Gazlıgöl Kaplıcaları Nelere İyi Gelir?
Gazlıgöl kaplıcaları sizlerin yaşları ilerledikçe vücudunuzda meydana gelen hastalıklarınızın en azından daha iyi bir süreç geçirmeniz için sizlerin hizmetinize girmektedir. Genellikle vücutta meydana gelen romatizmal hastalıklar, bacak ve kollarda kireçlenme, omurga bölgesinin zaman ile hareketsiz bir hale gelmesi, kalp ve dolaşım sisteminde meydana gelen aksamalar, cilt hastalıkları, kemik erimesi ve kemik hastalıkları, kadın hastalıkları, içme kürü, ağrılı ve spazmlı böbrek hastalıkları, safra yolları ve karaciğer rahatsızlıklarından dolayı gelen misafirler için olumlu bir şekilde tedavi görülebilmektedir.
Gazlıgöl Termal Suyu Özellikleri
Renksiz olan su tatlı bir tadı bulunmaktadır. Hiçbir şekilde kokusu yoktur ve gazlı bir şekilde tedavilerde kullanılmaktadır. Suyun içerisinde sodyum bikarbonat, karbondioksit ve hidrojen sülfür gibi maddeler kullanılarak suyun tedavide kullanılması kolaylaşmıştır. Sıcaklığı genellikle 64-65 santigrat derecede kullanılmaktadır.

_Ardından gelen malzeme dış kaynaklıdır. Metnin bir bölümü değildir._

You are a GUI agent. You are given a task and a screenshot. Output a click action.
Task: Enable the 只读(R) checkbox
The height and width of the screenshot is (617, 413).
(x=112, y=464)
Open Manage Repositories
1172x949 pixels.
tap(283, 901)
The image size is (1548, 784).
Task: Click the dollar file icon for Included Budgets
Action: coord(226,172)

Gazlıgöl Kaplıcalarının bu özelliklerinden yararlanabilmek için kaplıca bölgesinde bulunan yaklaşık olarak 1000 yataklı bir çok otel ve pansiyon bulunmaktadır.
Gazlıgöl’ün Geçmişi
Eskilerden bugüne gören bir söylentiye göre Kral Midas, bütün istediklerini elde etse de bir türlü çocuğu olamıyormuş. Kral Midas bu duruma çok üzüldüğünden dolayı her gün Allah’a dua ediyormuş. Bir gün Kral Midas’ın bir kızı olmuş. Kralın kızı Suna, büyüyüp genç kızlığa adım attığı an illet bir hastalığa yakalanmış. Hastalıktan dolayı kızın her yerinde çıbanlar çıkmaya başlamış. En iyi doktorları tutsa da bir türlü çıbanlar iyileşememiş. En sonunda Suna babasının korumalarıyla birlikte almış çantasını dağ tepe düz gitmiş. Afyonkarahisar Gazlıgöl Beldesine geldiğinde yaz ayları olduğu için çok susamış ve ve kaplıcaların bulunduğu mevkide gördüğü suyu içmiş. Ardından bakmış ki suyun değmiş olduğu yerlerde tatlı bir şekilde gıdıklanma, ağrılarının dinmesi ve vücuduna da bir huzur kaplamış. Bunu görünce hemen atlayıvermiş suyun içine ve ağrıları yavaş yavaş dinmiş. Günlerdir uykusuz olan ve yorgun olduğundan dolayı sudan çıkar çıkmaz yeşilliğe uzanıvermiş. Suyun yanında bir hafta kaldıktan sonra ağrıları dinmiş, çıbanları yok olmuş ve hastalığı tamamen geçmiş. Korumalar ile birlikte saraya dönen Suna, onu dört gözle yaslı bir şekilde bekleyen babasına müjdeli bir haber vererek babasının da sevinmesine neden olmuş. Kral kızına kim iyileştirdi diyerek kızına sormuş hangi hekim iyileştirdiyse onu baş hekim yapayım demiş fakat Suna onu hekim değil su iyileştirdiğini söyleyince Kral hemen oraya bir hamam yapılması emrini vermiş. Ardından tüm dertlilere derman dağıtılan hamam bugüne kadar kaplıca haline gelmiş olduğu sanılmaktadır.